Mal estalou a polémica, Ricardo Pais disse que considerava o caso "uma insignificância", mas dois teatros nacionais acabaram por fazer um pedido de desculpa formal ao encenador: primeiro o São Carlos (que recebeu o espectáculo), e hoje o Teatro Nacional Dona Maria II (que o programou). Num comunicado publicado hoje na imprensa, Diogo Infante, director artístico do Dona Maria, e Maria João Brilhante, presidente do conselho de administração, dizem que comunicaram o seu “repúdio pessoal e institucional” em relação ao trabalho, mas que só se aperceberam do conteúdo tarde de mais. “Se tivéssemos sabido antecipadamente desta intenção teríamos optado por programar outro espectáculo”, escrevem.
O novo Festival ao Largo, criado este ano, teve sempre entrada livre e mais de 30 mil espectadores.

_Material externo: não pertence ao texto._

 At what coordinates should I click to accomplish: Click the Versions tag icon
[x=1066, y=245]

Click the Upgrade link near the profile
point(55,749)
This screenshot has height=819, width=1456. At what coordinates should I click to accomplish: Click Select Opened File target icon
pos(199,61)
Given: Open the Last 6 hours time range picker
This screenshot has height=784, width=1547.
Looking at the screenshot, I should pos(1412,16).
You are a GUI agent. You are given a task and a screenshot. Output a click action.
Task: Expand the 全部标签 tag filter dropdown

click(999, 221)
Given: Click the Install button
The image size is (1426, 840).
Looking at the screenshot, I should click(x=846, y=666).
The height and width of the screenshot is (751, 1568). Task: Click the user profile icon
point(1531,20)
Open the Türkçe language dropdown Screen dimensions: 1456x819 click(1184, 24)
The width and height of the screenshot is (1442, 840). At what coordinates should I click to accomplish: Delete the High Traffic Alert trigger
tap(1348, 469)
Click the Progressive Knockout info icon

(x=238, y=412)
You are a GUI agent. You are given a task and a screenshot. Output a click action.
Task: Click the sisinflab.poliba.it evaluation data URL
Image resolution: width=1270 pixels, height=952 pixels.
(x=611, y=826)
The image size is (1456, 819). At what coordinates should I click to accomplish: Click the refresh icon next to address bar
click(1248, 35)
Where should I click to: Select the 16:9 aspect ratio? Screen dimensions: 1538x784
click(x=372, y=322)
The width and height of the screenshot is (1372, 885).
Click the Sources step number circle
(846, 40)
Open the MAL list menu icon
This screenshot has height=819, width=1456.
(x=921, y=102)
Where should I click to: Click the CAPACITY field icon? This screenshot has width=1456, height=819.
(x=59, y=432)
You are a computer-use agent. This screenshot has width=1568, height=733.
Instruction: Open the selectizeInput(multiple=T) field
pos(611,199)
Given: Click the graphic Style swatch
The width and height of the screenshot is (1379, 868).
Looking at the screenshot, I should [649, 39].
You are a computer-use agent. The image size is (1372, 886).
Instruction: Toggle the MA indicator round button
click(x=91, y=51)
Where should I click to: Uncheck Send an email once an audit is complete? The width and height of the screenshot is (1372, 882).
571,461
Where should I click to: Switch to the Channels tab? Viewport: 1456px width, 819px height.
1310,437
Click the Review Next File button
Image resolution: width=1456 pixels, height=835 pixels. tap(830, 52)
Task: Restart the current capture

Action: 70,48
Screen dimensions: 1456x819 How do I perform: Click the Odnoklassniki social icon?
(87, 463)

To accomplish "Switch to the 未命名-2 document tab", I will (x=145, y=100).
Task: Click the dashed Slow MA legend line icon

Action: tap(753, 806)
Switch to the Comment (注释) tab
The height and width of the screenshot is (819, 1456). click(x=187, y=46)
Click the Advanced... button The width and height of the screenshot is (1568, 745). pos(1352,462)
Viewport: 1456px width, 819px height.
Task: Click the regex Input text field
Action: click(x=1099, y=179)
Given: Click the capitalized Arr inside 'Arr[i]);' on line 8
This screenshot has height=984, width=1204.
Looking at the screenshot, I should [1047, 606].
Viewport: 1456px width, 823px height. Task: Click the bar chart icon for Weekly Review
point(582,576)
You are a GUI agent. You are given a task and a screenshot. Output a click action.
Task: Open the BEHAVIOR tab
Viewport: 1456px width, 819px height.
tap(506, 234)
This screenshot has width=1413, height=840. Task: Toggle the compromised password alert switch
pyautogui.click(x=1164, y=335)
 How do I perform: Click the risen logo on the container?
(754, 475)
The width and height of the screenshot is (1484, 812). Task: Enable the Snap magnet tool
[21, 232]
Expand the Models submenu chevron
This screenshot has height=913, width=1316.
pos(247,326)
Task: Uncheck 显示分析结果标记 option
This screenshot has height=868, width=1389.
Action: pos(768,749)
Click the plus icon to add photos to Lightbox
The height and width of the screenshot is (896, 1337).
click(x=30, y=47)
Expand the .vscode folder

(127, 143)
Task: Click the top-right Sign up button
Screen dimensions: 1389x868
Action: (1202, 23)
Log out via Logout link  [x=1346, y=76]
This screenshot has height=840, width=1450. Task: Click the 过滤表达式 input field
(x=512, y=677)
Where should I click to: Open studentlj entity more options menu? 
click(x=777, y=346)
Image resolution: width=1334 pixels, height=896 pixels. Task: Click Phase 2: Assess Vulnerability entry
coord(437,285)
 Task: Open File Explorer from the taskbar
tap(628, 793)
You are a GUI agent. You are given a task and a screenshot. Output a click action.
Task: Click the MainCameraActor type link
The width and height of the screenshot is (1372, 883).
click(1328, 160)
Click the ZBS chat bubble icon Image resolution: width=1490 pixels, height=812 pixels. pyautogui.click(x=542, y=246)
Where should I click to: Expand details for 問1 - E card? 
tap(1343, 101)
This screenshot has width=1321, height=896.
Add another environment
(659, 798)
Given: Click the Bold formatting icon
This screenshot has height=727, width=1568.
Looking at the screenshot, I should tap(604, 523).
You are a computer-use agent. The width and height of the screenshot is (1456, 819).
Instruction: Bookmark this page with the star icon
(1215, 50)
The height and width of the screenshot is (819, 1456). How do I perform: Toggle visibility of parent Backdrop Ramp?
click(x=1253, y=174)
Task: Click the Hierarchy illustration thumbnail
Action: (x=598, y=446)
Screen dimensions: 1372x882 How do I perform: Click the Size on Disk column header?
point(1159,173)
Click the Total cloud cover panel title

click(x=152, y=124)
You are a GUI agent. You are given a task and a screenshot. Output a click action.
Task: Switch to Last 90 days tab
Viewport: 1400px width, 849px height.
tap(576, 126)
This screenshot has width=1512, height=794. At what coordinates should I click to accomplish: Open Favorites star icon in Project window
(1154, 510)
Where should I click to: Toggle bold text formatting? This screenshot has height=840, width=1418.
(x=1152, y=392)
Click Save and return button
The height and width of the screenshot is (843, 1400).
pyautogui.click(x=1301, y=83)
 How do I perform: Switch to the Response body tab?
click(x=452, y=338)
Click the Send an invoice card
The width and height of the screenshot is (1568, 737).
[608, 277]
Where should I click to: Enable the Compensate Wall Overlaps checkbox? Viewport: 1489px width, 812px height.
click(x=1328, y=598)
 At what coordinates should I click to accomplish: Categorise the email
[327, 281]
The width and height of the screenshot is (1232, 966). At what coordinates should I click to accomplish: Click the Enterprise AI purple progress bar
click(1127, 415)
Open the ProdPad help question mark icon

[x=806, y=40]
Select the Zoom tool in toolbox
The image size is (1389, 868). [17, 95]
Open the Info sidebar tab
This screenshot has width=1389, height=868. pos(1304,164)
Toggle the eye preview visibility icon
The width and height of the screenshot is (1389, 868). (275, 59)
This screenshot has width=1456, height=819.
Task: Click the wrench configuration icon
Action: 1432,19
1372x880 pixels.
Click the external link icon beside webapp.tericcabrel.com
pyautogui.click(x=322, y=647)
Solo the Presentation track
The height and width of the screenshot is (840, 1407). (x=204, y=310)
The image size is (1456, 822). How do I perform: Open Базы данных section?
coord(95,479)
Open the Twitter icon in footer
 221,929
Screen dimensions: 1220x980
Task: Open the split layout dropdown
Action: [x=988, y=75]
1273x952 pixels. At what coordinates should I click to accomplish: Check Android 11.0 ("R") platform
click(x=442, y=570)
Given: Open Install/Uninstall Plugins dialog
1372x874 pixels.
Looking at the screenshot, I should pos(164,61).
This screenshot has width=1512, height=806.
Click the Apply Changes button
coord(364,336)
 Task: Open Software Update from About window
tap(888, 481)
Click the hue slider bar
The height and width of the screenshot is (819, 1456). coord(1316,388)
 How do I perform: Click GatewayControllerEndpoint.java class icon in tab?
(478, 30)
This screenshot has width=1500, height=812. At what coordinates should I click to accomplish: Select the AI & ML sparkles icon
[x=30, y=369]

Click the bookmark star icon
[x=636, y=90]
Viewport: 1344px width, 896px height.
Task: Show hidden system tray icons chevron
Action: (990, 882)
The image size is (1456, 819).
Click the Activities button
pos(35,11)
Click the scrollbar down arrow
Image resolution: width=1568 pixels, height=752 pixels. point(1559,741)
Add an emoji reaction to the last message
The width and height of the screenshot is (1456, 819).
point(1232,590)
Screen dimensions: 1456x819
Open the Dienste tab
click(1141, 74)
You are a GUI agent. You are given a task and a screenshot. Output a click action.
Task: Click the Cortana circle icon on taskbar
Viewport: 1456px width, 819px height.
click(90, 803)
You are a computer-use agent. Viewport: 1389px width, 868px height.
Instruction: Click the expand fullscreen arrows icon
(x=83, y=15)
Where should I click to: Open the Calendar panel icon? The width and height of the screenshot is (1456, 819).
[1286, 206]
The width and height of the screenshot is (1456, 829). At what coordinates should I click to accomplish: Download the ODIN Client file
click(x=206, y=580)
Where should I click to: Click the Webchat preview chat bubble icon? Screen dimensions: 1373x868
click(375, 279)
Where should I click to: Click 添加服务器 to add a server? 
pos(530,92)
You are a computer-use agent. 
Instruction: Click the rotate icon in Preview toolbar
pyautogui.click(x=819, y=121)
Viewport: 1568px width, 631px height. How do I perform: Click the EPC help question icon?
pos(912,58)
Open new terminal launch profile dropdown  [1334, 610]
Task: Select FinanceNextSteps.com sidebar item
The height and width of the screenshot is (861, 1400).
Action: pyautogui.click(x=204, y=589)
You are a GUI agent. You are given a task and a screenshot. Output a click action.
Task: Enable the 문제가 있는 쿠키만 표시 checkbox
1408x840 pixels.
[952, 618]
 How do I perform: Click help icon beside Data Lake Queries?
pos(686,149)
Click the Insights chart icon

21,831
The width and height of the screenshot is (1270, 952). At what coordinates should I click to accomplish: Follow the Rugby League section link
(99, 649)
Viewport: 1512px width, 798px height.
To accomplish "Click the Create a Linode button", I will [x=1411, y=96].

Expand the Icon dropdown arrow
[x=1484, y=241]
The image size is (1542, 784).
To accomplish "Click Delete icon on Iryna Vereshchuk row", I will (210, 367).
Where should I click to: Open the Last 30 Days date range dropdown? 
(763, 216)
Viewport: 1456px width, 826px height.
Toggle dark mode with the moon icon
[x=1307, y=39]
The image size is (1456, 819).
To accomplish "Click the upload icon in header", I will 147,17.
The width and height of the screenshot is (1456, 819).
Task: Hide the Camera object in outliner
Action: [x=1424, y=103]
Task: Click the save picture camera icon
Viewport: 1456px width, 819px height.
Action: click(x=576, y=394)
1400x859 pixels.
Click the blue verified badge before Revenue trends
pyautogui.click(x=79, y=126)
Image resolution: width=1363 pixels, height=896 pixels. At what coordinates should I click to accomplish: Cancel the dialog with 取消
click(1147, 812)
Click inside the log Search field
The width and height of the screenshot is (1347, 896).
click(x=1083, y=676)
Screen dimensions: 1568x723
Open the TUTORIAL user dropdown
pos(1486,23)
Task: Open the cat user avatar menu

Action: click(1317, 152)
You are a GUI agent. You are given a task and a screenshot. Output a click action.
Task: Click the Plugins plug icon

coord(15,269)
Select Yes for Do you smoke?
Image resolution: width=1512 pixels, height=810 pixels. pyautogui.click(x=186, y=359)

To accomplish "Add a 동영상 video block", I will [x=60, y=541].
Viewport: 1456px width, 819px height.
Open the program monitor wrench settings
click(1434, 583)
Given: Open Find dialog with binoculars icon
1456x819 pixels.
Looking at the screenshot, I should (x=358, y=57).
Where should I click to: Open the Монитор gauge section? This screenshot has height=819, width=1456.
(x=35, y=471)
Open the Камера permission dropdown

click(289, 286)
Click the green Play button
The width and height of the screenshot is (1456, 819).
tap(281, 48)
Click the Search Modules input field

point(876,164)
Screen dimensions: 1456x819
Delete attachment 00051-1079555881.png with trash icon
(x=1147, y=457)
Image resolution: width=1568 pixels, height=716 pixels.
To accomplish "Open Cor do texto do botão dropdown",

O que diz este caso do país que somos? “Que não avançámos muito em muitas coisas no domínio cultural desde o ‘Manifesto Anti-Dantas’, ou se calhar desde o século XIX”, disse hoje o ministro da Cultura numa entrevista ao PÚBLICO e à Rádio Renascença no programa “Diga Lá Excelência”, que passa hoje às 23h30 na RTP2. Há “uma grande dissociação entre as aparências académicas e o público criativo e os artistas. O desentendimento entre a geração de 1870 e a Academia ou entre os futuristas e modernistas e a Academia nos anos 1920 é muito expresso. Hoje existe ainda essa dissociação. A Academia de Ciências de Lisboa está muito divorciada e afastada da intensa e extraordinária vida criativa que existe em Portugal.”